Kenya Airways (KQ) recently released its Full Year Results and as expected, net loss reduced by a decent margin, but still it was huge loss, no matter how management tried to talk it out and focus investor to the new changes. Others saw nothing but doom, as is always the case social media lit up, with nothing good to say about KQ, frankly I cant blame them, it is what it is.
But keeping up with the stock market isn’t everyones forte. I make sure to read every bit of information in matters world, business, regulations, taxes etc anything else but politics. To keep it simple KQ had major news but how to interpret it is much more of maybe skill and continuous improvement.
I attended KQ’s AGM last year and I was lucky to have got the airline’s Group and Company loans and Borrowing list sheet. Things were tough and still are, current debt payable within an year amounted to Sh 29.3 Billion while longterm debt was Sh 113.2 Billion.
With a total of Sh142.5 Billion in debt, as it was most only focused on the big loss and a few noticed the drop in total loans from 147.7bn in 2015 to 142.5bn in 2016.
It was then that the Kenyan Govt, its majority shareholder was in search of a way out for KQ to turn around the company for a greater future and its ability to sustain itself away from the now led Govt bailout. That was all talk until the man who made Safaricom the Largest company and introduced a product that has won major global awards (M-Pesa) was brought in to save KQ, the man was Micheal Joseph.
As an investor, I was quick to fire shorts reminding him that Safaricom and Kenya Airways have very different fundamentals. That was until he made several changes in the management of the airline and brought in one Sebastian Mikosz, if he ever reads this I take back my words.
A bit of back ground here; who is Sebastian Mikosz?
To begin with, Mikosz KQ turn around isn’t his first rodeo, before KQ he has had great success with another Govt airliner, Lot Polish Airliner. This is an airline he headed until he fell out with powerful labour unions and as we know labour unions are blood suckers, a phrase I use and may come to haunt me later in life.
As Lot was already in bankruptcy they dialed the only 911 call to the CEO who would breath the company back to life, that man was none other than Mike Tyson look alike called Sebastian Mikosz.
So how did Mikosz turn around look like;
To begin with, those economy class free magazine disappeared and if you wanted a sandwich you had to whip out a credit card, looks like the free lunch in KQ will soon be gone. Lot had initially prepared to ask for as much as 1 Billion Zlotys bailout under Mikosz but that Bailout was cut to just 381 Million Zlotys.
In his own words, “We want the aid to be as small as possible,” and as Munger says, nothing much to add. Mikosz has shareholders interest at heart not to mention an addition to his turn around prowess resume when he turns around KQ.
According to FT, he was able to “bring in swingeing cuts in the workforce, revamp contracts with pilots to make them more flexible, and try to squeeze savings and profits out of every aspect of the airline’s operation.”
Back to KQ numbers, the Balance sheet restructuring has turned me into a believer or is it Biliber maybe soon I will be singing to the Baby song by Justin.
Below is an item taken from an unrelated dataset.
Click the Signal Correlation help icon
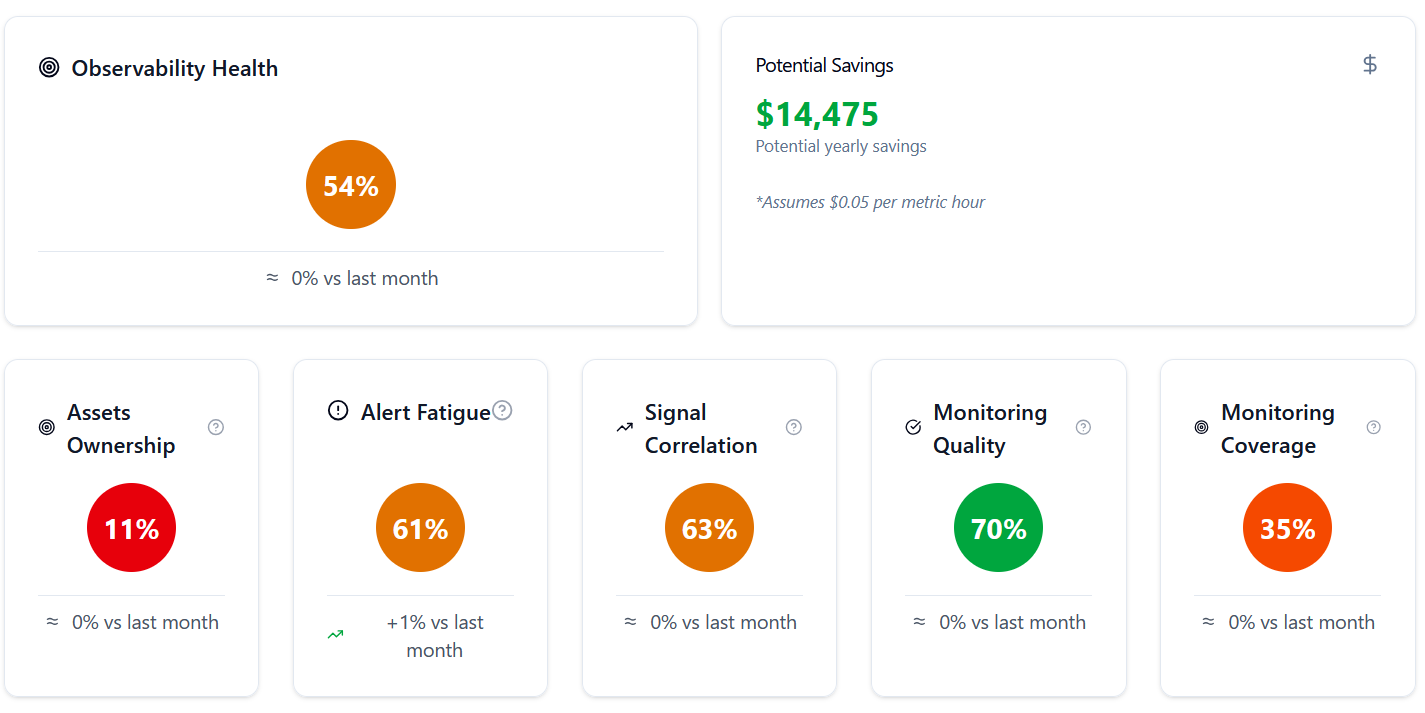[x=794, y=427]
Moving on swiftly, KQ with a debt of Sh 142.5 Billion has literally pulled a fast one, in a good way. Lets stick to what the article on DN said ,“Treasury is to convert Kshs 25b debt to shares and further guarantee Kshs 77.3b in the event of default”.
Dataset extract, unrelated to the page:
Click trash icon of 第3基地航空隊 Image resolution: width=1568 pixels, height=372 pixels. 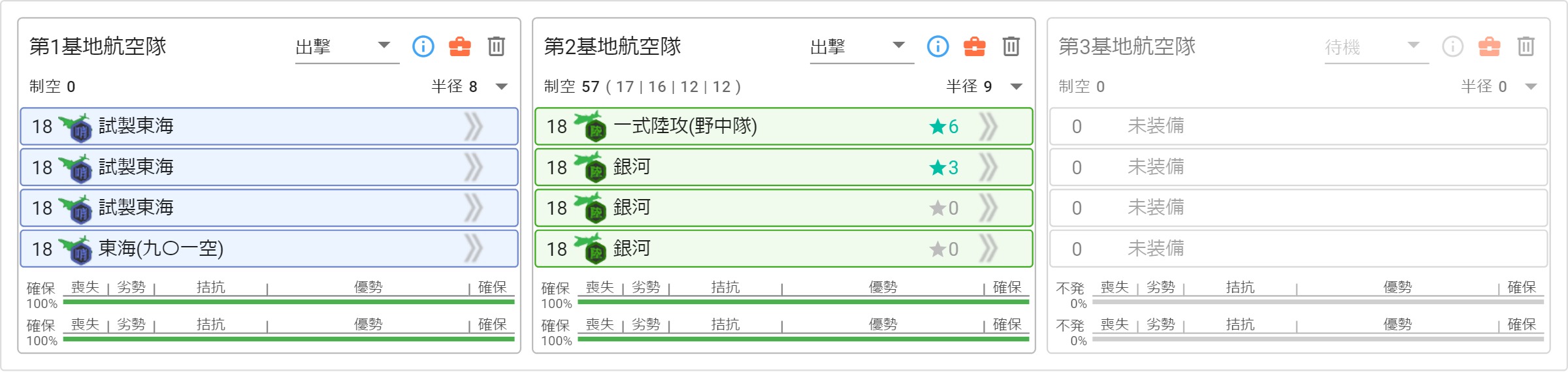1526,46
So for all of you critics and non-Bilibers who didnt get the memo here is the math, KQ has a negative equity of around Kshs 45 Billion, Govt just converted Kshs 25b and guaranteed another Kshs 77.5 Billion. If we theoretically take that out of the books Equity jumps to a healthy positive 57.5, for a stock you can buy at around Kshs 5. With net loss carry forward into the billions meaning the next time KQ actually pays taxes will be probably 6-8 years from now, which means with Mikosz cutting unnecessary costs his modus operandi and a job he is very good at, no tax to pay, and guaranteed loans (means top management concentrate on operations).
It also means a that the operating earnings hits net earnings as it is, which blows up the cashflow and paying down those debts wont be such a big issue any more.
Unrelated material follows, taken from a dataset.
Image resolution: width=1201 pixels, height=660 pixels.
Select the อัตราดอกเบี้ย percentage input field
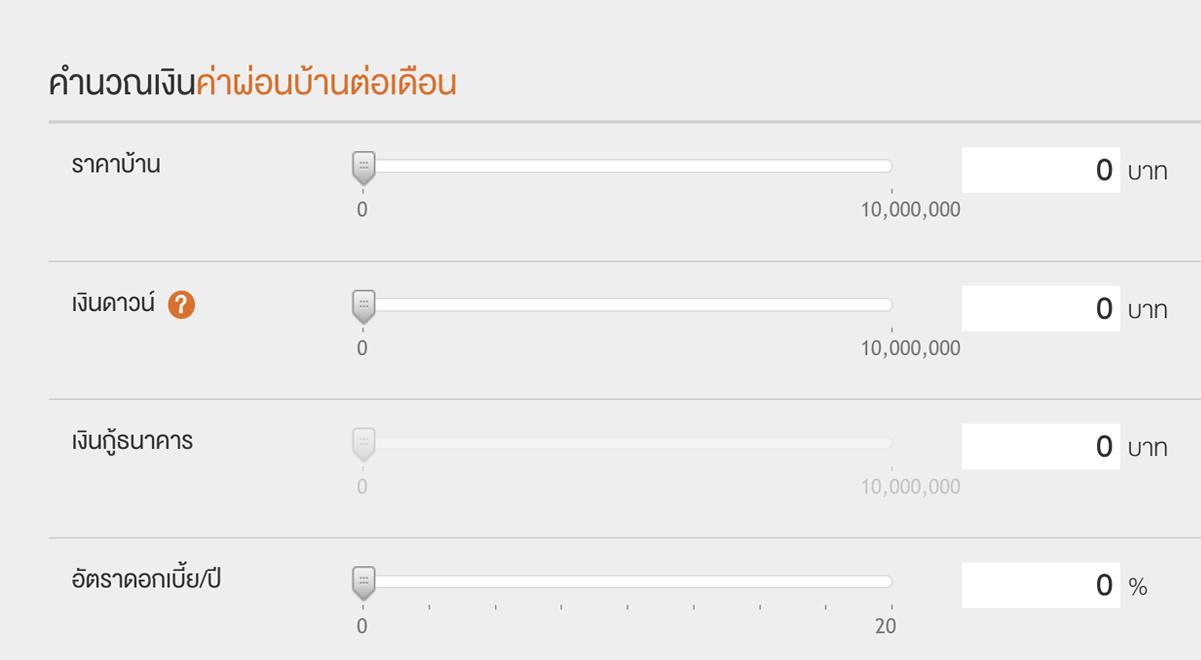point(1040,583)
Again looked at it different MJ and Mikosz are in it for the glory a failure in reputation could be very damaging. Hence incentives are all pulled to make this work and shareholders are in it for a great ride. Mikosz took about 2 years to turn Lot from bankruptcy to profit, I would say you have very little time left by mid 2018 and early 2019 KQ will have taken off.
And you thought investing is all about big math, free cash flow and the frequent price gauging I see people follow like a religion. If its doing great and expected to continue it means the price has already priced that expectation in it, hence not so much a good buy.
On a personal level I would say mortgage your house and keep buying, few are the times this opportunities come a long and when they do break the bank.
WHAT OF RISKS?
The biggest was the loan at around Sh142.5 billion. Now that Sh102 billion has left, KQ can never be in a better situation than current. On the other hand it might as well default, keep in mind that the largest debt portfolio is in dollars, so if the dollar quickly appreciates then so do interest costs, hedging has also cost KQ more in the past instead of actually helping it.
But for a one two Punch I still would bet on Mikosz knock out, he knows a thing or two about it.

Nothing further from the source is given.